From Scary Vocal Critic's excellent comment:
The protocol that: “The primary outcome measure for the interventions will be school attendance/home tuition at 6 months.” It is worth noting that the new SMILE paper reported that there was no significant difference between groups for what was the trial’s primary outcome. There was a significant difference at 12 months, but by this point data on school attendance was missing for one third of the participants of the LP arm.
I had not fully appreciated that the intention of the trial was to count both school attendance and home tuition.
Having supported my son through periods of both, I know that school attendance requires quite a different (and much better) level of health. Home tuition might consist of an hour of contact time with a teacher or parent, and then a few hours lying in bed working through questions. Or something quite different. But almost certainly not 6 hours a day sitting up being taught by a visiting teacher. Home tuition is very hard to define exactly or to quantify in terms of 'days of education'.
It seems possible, if school and home tuition are counted as the same thing, that a child might be attending school three days a week at the start of the trial and have moved to a relaxed 'home tuition' four days a week by the end of the trial and therefore count as improved on the measure of school attendance. They may even feel better now that they aren't using so much energy getting to school and sitting in class. But they still have ME.

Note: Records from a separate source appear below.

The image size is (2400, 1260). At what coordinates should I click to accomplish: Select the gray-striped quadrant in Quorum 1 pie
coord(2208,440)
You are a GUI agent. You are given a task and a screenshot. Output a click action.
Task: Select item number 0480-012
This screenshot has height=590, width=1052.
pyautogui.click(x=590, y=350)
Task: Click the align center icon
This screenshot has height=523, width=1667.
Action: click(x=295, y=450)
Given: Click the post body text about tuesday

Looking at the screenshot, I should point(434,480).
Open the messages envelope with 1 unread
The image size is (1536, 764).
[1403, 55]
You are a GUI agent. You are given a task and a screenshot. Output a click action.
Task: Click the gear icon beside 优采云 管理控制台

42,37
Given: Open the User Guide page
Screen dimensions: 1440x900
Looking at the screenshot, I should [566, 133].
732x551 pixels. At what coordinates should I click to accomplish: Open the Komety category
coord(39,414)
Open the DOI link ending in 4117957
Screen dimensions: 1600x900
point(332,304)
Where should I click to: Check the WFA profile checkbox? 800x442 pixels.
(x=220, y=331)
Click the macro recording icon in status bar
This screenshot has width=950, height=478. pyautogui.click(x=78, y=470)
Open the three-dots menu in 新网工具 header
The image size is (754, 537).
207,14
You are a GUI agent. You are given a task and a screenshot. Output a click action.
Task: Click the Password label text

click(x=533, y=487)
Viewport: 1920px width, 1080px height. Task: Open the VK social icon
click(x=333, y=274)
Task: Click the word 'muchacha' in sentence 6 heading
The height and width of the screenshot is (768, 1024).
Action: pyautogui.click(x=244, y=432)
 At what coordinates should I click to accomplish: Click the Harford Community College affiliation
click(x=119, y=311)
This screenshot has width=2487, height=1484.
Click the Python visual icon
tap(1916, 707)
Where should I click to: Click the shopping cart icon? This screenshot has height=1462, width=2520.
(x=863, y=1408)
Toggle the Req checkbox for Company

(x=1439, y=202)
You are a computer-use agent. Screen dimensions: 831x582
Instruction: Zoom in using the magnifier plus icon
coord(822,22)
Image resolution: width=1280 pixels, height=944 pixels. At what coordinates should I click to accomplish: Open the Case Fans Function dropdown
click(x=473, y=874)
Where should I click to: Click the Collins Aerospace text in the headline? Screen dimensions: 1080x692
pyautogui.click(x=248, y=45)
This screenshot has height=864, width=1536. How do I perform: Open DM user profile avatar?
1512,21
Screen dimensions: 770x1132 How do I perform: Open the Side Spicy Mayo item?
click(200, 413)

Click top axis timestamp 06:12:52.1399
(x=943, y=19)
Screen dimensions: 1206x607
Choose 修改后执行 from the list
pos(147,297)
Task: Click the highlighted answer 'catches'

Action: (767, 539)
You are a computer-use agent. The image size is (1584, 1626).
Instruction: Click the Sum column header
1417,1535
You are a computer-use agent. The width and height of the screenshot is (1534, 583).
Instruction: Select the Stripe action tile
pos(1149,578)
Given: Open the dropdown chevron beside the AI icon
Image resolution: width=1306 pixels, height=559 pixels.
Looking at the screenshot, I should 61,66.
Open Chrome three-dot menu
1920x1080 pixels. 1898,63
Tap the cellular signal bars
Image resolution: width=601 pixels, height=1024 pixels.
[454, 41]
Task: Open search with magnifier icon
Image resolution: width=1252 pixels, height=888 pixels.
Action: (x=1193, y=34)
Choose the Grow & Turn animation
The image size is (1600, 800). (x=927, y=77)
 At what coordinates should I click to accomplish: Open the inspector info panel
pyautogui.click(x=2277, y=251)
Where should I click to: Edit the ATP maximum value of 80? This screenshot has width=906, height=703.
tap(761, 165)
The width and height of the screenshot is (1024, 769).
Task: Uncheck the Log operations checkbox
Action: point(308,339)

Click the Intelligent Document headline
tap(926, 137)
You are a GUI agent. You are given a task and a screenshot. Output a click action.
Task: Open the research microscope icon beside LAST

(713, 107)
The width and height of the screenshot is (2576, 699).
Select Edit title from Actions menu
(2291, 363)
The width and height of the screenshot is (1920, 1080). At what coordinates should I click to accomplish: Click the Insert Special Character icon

I would like to know if 'home tuition' was counted as 'school attendance' in the SMILE paper and, if so, how it was defined. It would also be good to know what proportion of the 'school attendance' was actually 'home tuition', at the beginning and end of the trial.
Given that it seems that Crawley moved from a planned 'school attendance as reported by the school' to 'school attendance as reported by the parents/child', the inclusion of 'home tuition' as 'school attendance' muddies the water considerably. There is a lot more leeway for bias in how home tuition is quantified in self-reporting.
Also, the impact of 'home tuition' on the carer is much different to 'reliable school attendance'. Where home tuition is occurring, a parent is almost certainly at home, supporting the child. The impact on the cost of the disease to the family and society is much greater than if the child is able to reliably go to school. If home tuition continued to be counted as equivalent to school attendance, I wonder how that was handled in the cost benefit analysis.
Actually even 'school attendance that doesn't include home tuition' is quite a nuanced thing when it comes to cost benefit analyses of a treatment. If a child can reliably attend school three days a week, on the same days each week, then the carer can potentially work. But ME typically isn't like that. What is possible one week is not possible the next. This makes it very difficult for the carer to have a job that requires any sort of regularity in attendance or even productivity.
Even if the child was attending school for three days a week at the beginning of the trial and managed to attend 4 days a week for the particular two weeks the parents chose to report on at the end of the trial, that should not automatically be assumed to result in the carer being able to work and earn money for an extra day a week. It is quite possible that the child will need to be in bed all of the next week.
Clearly, for a sound cost benefit analysis of LP, we need to know if there was a stable improvement in the capacity of the child to attend school. That is going to require actual school records for at least a period of months, not two weeks. Preferably, due to the variability of school holidays and the cumulative effect of over-exertion, school attendance needs to be tracked for the year following treatment.